An exceedingly scarce original Art Deco Egyptian-themed mixed media calendar illustration by L. Goddard titled Song of the Nile, used as a Great Depression era published calendar by The American Art Works Calendar Company, Coshocton Ohio in 1931. Conceived in a now iconic fantasy manner with two ornately costumed harem girl exotic maidens holding court and expressing their artistic inclinations at a colorful mountainside veranda. A 1933 published advertising calendar for Goodrich Tires of the work is included in the sale.
“L. Goddard” was the pseudonym for a pair of enterprising commercial artists: L.G. Woolfenden, a successful Detroit area commercial photographer, and Rudolphe/ Rudolph Ingerle a Vienna born fine art landscape artist who exhibited to great fanfare, at museums and galleries in Chicago in the early 20th century.
Their collaborative efforts resulted in some of the finest and most spectacular images of the Calendar genre.

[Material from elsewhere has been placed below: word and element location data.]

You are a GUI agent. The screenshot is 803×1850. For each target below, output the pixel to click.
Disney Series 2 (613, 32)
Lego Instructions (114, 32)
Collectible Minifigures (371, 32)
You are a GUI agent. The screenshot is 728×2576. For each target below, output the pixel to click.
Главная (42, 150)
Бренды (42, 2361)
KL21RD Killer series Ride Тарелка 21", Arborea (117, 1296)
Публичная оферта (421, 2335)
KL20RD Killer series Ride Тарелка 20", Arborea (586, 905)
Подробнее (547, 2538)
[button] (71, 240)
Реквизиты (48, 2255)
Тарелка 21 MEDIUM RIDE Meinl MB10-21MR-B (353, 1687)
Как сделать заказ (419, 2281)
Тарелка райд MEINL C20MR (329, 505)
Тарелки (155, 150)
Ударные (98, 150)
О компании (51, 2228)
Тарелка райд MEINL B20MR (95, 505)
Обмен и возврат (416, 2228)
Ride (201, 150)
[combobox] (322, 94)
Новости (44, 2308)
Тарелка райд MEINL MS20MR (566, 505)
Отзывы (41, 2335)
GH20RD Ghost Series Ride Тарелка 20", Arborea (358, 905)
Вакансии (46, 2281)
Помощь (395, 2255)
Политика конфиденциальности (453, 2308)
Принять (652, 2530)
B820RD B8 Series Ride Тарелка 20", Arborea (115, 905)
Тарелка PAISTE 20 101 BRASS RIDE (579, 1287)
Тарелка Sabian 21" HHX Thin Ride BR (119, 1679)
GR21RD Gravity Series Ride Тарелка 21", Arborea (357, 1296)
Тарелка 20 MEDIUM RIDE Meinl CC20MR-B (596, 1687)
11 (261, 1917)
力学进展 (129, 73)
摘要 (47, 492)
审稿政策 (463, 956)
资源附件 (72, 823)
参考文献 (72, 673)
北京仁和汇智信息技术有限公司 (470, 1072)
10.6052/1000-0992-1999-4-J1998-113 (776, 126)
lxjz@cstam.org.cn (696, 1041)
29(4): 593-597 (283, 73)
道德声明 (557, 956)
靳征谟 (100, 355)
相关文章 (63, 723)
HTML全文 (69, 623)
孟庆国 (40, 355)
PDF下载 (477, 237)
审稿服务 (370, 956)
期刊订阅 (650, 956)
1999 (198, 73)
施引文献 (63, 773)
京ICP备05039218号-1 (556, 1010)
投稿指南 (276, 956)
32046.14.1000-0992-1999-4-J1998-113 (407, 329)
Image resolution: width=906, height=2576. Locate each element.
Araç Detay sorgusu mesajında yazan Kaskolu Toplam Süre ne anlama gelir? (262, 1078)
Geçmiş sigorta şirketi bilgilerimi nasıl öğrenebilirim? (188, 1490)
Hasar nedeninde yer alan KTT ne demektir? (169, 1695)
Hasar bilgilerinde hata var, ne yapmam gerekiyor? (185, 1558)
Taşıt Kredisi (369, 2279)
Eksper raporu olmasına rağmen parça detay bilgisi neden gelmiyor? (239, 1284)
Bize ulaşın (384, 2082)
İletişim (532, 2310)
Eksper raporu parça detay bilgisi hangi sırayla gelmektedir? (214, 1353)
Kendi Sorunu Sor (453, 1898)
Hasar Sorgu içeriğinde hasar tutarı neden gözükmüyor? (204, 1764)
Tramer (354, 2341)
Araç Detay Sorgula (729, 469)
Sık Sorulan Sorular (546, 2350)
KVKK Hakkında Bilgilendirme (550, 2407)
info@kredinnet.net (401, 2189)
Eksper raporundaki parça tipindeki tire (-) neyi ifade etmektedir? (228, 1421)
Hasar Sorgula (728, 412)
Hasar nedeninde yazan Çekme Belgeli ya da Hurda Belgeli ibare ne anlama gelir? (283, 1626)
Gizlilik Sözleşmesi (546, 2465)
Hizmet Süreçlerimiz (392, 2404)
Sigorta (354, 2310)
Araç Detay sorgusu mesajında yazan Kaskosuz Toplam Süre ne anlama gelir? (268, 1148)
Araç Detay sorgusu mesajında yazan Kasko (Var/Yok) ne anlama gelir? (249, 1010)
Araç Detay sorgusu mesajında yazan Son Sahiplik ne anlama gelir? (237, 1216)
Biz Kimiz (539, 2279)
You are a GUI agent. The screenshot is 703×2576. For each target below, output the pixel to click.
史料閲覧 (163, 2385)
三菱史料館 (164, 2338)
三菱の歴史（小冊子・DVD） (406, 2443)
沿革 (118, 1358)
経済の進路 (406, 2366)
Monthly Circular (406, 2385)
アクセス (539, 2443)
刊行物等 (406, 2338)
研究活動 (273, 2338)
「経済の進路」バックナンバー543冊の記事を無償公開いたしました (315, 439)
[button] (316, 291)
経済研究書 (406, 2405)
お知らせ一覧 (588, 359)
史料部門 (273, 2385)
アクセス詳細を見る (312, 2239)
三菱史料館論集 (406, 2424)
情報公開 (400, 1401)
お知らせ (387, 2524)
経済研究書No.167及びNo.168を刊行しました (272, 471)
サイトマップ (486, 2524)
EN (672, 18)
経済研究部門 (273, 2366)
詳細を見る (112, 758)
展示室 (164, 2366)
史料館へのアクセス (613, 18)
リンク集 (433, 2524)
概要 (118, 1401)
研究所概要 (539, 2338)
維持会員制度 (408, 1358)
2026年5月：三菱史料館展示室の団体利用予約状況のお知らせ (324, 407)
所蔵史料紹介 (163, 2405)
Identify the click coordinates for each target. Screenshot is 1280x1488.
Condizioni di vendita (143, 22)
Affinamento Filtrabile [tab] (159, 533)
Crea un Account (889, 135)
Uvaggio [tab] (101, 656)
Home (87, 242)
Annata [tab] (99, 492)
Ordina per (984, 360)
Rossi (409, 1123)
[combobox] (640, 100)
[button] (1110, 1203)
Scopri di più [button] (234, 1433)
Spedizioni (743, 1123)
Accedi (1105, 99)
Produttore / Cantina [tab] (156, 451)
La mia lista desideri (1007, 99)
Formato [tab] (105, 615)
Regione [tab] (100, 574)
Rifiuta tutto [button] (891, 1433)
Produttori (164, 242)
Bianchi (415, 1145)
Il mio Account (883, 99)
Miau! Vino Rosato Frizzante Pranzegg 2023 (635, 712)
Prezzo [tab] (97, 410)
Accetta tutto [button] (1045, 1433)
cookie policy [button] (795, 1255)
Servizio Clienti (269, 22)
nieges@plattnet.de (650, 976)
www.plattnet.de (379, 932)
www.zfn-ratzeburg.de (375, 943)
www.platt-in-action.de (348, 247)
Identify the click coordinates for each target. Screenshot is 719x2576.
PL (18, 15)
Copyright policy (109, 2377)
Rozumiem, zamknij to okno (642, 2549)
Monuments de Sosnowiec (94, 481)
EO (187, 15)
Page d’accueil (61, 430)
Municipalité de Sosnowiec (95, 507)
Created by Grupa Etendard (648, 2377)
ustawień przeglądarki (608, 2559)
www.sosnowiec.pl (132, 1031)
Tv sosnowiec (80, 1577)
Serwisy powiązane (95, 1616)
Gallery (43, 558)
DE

The pair was known for fantasy-laden, Depression-era escapist themes: exotic Indian Maidens, Gypsies, Harem Girls, Art Deco Egyptian Beauties and Grecian maidens conceived in vivid land of make believe dream-scapes.
The process of the creation of these works was ingenious:
Woolfenden would photograph models in studio settings and these photos would be sized, cut and applied to a canvas. Then Ingerle would create a scene around the figures using oil paints, adding colored details to the photographic element of the works to blend the mediums into a seamless and believable reproducable canvas. Here is a behind the scenes look at a couple of original studio photographs and their completed calendars as printed by Thomas D. Murphy.
Original works by this team are exceedingly scarce. The Thomas D. Murphy Calendar Company destroyed most of the paintings they based their prints off of to prevent images being stolen and then reused by rival calendar companies.